I don't want to miss out on our time with the these beautiful, wonderful dogs and not have those memories stored away, so I can look back some day after they are gone and know they got their equal time on the blog. 

So if you can bear with me as I push through my obstacles, we'll get the 24 Paws of Love blog rolling!  And with more pics.  I'm so far behind on my photography!  I'll share some of my discoveries about that after Christmas!

Love you guys!


Monday, December 11, 2017

That would be heaven to me






I never know where my words will take me and the discoveries I will make when I write.  Sometimes it is my own personal revelations, but most of the time it is about that symbiotic relationship with the dogs and I.  It becomes mind opening and mind blowing all at the same time.

The last couple of days we have gotten a foot of snow for the dogs to play in.  There is nothing like watching Huskies in their element.  Their entire being just comes to life.  Their blood just vibrates with sheer excitement as all their senses are awakened.

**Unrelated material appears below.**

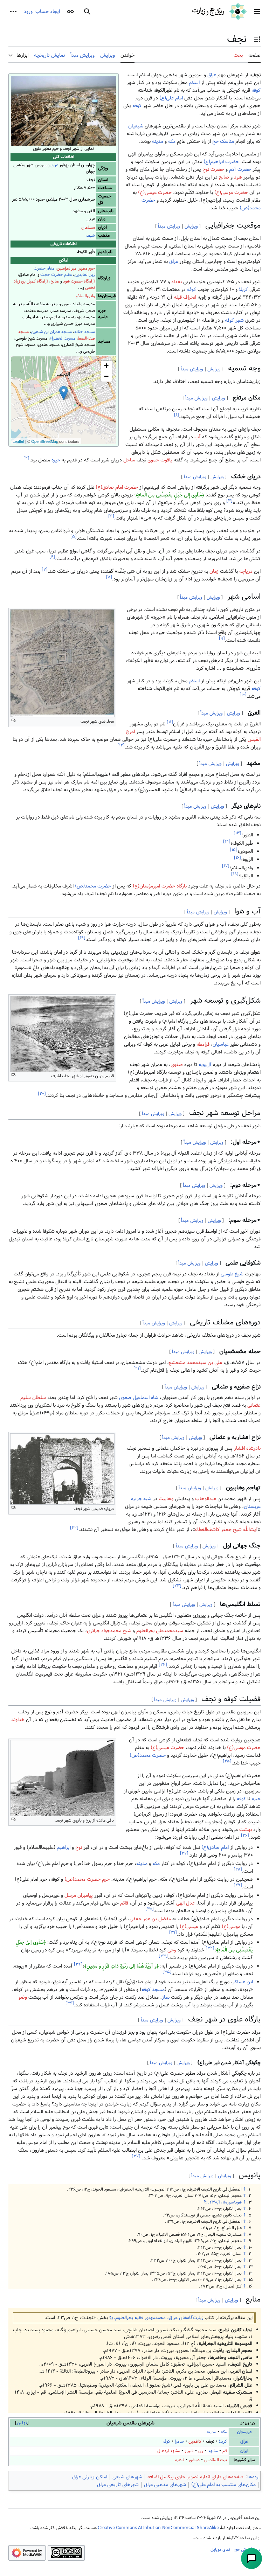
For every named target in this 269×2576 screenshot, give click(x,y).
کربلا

I too feel the same way about the snow and cold.  I feel I can breathe deeper and reach further.  I feel my blood pump with ice and relish in the quiet serenity that surrounds me.

The dogs want to run instead of walk.  And I would give anything to shed this crappy human body and be transformed into a dog, so we could run together.  The closest I can come to that is when we dog sled.  But that too, is limited.  I want to suck in that freedom that comes when running like a Husky dog in the snow.  I don't know what Heaven will be like, but that would be heaven to me.